Work to complete:
All entries are to be given again verbatim.

Dataset entries

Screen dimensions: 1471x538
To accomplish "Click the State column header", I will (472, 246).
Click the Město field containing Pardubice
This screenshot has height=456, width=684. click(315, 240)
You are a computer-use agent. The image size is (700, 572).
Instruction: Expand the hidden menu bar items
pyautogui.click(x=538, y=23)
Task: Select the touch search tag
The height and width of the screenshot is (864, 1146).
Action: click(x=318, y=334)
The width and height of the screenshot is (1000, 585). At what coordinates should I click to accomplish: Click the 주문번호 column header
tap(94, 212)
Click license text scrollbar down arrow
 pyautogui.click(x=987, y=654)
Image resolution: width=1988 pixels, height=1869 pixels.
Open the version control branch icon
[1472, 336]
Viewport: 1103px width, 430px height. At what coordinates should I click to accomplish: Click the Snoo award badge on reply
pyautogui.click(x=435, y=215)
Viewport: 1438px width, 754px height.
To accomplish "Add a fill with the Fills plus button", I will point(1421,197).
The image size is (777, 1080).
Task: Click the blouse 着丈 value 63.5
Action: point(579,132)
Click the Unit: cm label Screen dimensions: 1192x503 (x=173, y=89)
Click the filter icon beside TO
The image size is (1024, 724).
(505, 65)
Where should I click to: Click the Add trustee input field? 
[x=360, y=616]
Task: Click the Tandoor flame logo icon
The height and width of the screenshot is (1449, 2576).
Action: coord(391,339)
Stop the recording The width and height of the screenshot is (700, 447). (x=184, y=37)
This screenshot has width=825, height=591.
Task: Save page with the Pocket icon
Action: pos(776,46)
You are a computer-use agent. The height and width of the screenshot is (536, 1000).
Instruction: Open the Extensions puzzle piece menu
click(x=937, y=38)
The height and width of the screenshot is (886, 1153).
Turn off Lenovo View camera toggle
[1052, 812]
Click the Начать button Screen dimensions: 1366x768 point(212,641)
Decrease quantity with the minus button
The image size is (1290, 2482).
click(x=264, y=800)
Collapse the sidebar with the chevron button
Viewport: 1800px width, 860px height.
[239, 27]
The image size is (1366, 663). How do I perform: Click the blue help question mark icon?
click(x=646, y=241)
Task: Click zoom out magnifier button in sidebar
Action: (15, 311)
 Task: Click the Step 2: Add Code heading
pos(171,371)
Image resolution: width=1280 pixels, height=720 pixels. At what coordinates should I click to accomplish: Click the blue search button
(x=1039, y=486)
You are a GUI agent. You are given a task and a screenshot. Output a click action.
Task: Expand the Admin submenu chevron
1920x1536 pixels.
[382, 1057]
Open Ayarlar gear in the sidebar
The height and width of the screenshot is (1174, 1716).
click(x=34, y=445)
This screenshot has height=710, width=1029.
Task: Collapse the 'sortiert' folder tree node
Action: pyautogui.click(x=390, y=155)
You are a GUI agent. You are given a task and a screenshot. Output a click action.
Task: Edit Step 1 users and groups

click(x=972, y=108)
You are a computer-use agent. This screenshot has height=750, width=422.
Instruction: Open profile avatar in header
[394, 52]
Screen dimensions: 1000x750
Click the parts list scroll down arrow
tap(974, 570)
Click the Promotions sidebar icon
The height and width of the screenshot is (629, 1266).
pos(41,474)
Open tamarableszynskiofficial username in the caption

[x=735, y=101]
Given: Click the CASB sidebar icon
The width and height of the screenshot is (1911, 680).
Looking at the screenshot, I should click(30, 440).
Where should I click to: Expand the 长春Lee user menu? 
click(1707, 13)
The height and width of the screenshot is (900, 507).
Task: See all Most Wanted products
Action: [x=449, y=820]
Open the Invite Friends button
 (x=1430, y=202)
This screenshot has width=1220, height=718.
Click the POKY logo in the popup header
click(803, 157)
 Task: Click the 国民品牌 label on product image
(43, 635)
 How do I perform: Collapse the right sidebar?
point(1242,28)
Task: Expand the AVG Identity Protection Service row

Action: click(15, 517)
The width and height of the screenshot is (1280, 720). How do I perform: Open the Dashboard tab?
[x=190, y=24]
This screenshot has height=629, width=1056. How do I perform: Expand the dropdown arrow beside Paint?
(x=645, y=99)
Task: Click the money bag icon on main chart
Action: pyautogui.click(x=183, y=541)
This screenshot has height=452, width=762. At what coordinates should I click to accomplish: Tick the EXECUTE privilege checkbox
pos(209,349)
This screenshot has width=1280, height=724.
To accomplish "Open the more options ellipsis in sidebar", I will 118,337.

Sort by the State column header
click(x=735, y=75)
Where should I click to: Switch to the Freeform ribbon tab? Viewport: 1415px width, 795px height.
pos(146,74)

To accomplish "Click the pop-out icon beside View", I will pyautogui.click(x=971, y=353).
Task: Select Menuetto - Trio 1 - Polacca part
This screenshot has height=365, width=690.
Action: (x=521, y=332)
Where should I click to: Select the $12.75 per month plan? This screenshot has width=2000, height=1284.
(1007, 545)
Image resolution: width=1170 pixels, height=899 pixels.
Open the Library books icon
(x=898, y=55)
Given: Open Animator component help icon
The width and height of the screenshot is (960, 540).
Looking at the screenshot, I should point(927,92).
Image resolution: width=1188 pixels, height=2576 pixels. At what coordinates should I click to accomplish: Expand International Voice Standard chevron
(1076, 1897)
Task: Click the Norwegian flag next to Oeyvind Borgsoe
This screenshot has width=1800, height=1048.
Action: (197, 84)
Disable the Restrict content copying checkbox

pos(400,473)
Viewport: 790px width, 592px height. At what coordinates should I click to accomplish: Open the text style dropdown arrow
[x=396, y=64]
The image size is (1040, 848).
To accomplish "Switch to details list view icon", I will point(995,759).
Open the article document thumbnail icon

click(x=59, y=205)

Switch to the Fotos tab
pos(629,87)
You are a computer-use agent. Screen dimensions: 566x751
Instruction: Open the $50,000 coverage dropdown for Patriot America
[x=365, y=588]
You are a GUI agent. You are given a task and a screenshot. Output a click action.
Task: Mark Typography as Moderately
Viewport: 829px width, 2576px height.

Result:
Screen dimensions: 1471x538
To accomplish "Click the State column header", I will (472, 246).
Click the Město field containing Pardubice
This screenshot has height=456, width=684. click(315, 240)
You are a computer-use agent. The image size is (700, 572).
Instruction: Expand the hidden menu bar items
pyautogui.click(x=538, y=23)
Task: Select the touch search tag
The height and width of the screenshot is (864, 1146).
Action: click(x=318, y=334)
The width and height of the screenshot is (1000, 585). At what coordinates should I click to accomplish: Click the 주문번호 column header
tap(94, 212)
Click license text scrollbar down arrow
 pyautogui.click(x=987, y=654)
Image resolution: width=1988 pixels, height=1869 pixels.
Open the version control branch icon
[1472, 336]
Viewport: 1103px width, 430px height. At what coordinates should I click to accomplish: Click the Snoo award badge on reply
pyautogui.click(x=435, y=215)
Viewport: 1438px width, 754px height.
To accomplish "Add a fill with the Fills plus button", I will point(1421,197).
The image size is (777, 1080).
Task: Click the blouse 着丈 value 63.5
Action: point(579,132)
Click the Unit: cm label Screen dimensions: 1192x503 (x=173, y=89)
Click the filter icon beside TO
The image size is (1024, 724).
(505, 65)
Where should I click to: Click the Add trustee input field? 
[x=360, y=616]
Task: Click the Tandoor flame logo icon
The height and width of the screenshot is (1449, 2576).
Action: coord(391,339)
Stop the recording The width and height of the screenshot is (700, 447). (x=184, y=37)
This screenshot has width=825, height=591.
Task: Save page with the Pocket icon
Action: pos(776,46)
You are a computer-use agent. The height and width of the screenshot is (536, 1000).
Instruction: Open the Extensions puzzle piece menu
click(x=937, y=38)
The height and width of the screenshot is (886, 1153).
Turn off Lenovo View camera toggle
[1052, 812]
Click the Начать button Screen dimensions: 1366x768 point(212,641)
Decrease quantity with the minus button
The image size is (1290, 2482).
click(x=264, y=800)
Collapse the sidebar with the chevron button
Viewport: 1800px width, 860px height.
[239, 27]
The image size is (1366, 663). How do I perform: Click the blue help question mark icon?
click(x=646, y=241)
Task: Click zoom out magnifier button in sidebar
Action: (15, 311)
 Task: Click the Step 2: Add Code heading
pos(171,371)
Image resolution: width=1280 pixels, height=720 pixels. At what coordinates should I click to accomplish: Click the blue search button
(x=1039, y=486)
You are a GUI agent. You are given a task and a screenshot. Output a click action.
Task: Expand the Admin submenu chevron
1920x1536 pixels.
[382, 1057]
Open Ayarlar gear in the sidebar
The height and width of the screenshot is (1174, 1716).
click(x=34, y=445)
This screenshot has height=710, width=1029.
Task: Collapse the 'sortiert' folder tree node
Action: pyautogui.click(x=390, y=155)
You are a GUI agent. You are given a task and a screenshot. Output a click action.
Task: Edit Step 1 users and groups

click(x=972, y=108)
You are a computer-use agent. This screenshot has height=750, width=422.
Instruction: Open profile avatar in header
[394, 52]
Screen dimensions: 1000x750
Click the parts list scroll down arrow
tap(974, 570)
Click the Promotions sidebar icon
The height and width of the screenshot is (629, 1266).
pos(41,474)
Open tamarableszynskiofficial username in the caption

[x=735, y=101]
Given: Click the CASB sidebar icon
The width and height of the screenshot is (1911, 680).
Looking at the screenshot, I should click(30, 440).
Where should I click to: Expand the 长春Lee user menu? 
click(1707, 13)
The height and width of the screenshot is (900, 507).
Task: See all Most Wanted products
Action: [x=449, y=820]
Open the Invite Friends button
 (x=1430, y=202)
This screenshot has width=1220, height=718.
Click the POKY logo in the popup header
click(803, 157)
 Task: Click the 国民品牌 label on product image
(43, 635)
 How do I perform: Collapse the right sidebar?
point(1242,28)
Task: Expand the AVG Identity Protection Service row

Action: click(15, 517)
The width and height of the screenshot is (1280, 720). How do I perform: Open the Dashboard tab?
[x=190, y=24]
This screenshot has height=629, width=1056. How do I perform: Expand the dropdown arrow beside Paint?
(x=645, y=99)
Task: Click the money bag icon on main chart
Action: pyautogui.click(x=183, y=541)
This screenshot has height=452, width=762. At what coordinates should I click to accomplish: Tick the EXECUTE privilege checkbox
pos(209,349)
This screenshot has width=1280, height=724.
To accomplish "Open the more options ellipsis in sidebar", I will 118,337.

Sort by the State column header
click(x=735, y=75)
Where should I click to: Switch to the Freeform ribbon tab? Viewport: 1415px width, 795px height.
pos(146,74)

To accomplish "Click the pop-out icon beside View", I will pyautogui.click(x=971, y=353).
Task: Select Menuetto - Trio 1 - Polacca part
This screenshot has height=365, width=690.
Action: (x=521, y=332)
Where should I click to: Select the $12.75 per month plan? This screenshot has width=2000, height=1284.
(1007, 545)
Image resolution: width=1170 pixels, height=899 pixels.
Open the Library books icon
(x=898, y=55)
Given: Open Animator component help icon
The width and height of the screenshot is (960, 540).
Looking at the screenshot, I should point(927,92).
Image resolution: width=1188 pixels, height=2576 pixels. At what coordinates should I click to accomplish: Expand International Voice Standard chevron
(1076, 1897)
Task: Click the Norwegian flag next to Oeyvind Borgsoe
This screenshot has width=1800, height=1048.
Action: (197, 84)
Disable the Restrict content copying checkbox

pos(400,473)
Viewport: 790px width, 592px height. At what coordinates should I click to accomplish: Open the text style dropdown arrow
[x=396, y=64]
The image size is (1040, 848).
To accomplish "Switch to details list view icon", I will point(995,759).
Open the article document thumbnail icon

click(x=59, y=205)

Switch to the Fotos tab
pos(629,87)
You are a computer-use agent. Screen dimensions: 566x751
Instruction: Open the $50,000 coverage dropdown for Patriot America
[x=365, y=588]
You are a GUI agent. You are given a task and a screenshot. Output a click action.
Task: Mark Typography as Moderately
Viewport: 829px width, 2576px height.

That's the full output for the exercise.